| What you need to do |
Copy the listing below, swapping every "comments" for "reviews" and leaving the rest unchanged.

| Task material |
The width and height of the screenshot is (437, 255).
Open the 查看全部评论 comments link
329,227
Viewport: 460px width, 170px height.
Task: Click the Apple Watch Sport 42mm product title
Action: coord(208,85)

| Complete output |
The width and height of the screenshot is (437, 255).
Open the 查看全部评论 reviews link
329,227
Viewport: 460px width, 170px height.
Task: Click the Apple Watch Sport 42mm product title
Action: coord(208,85)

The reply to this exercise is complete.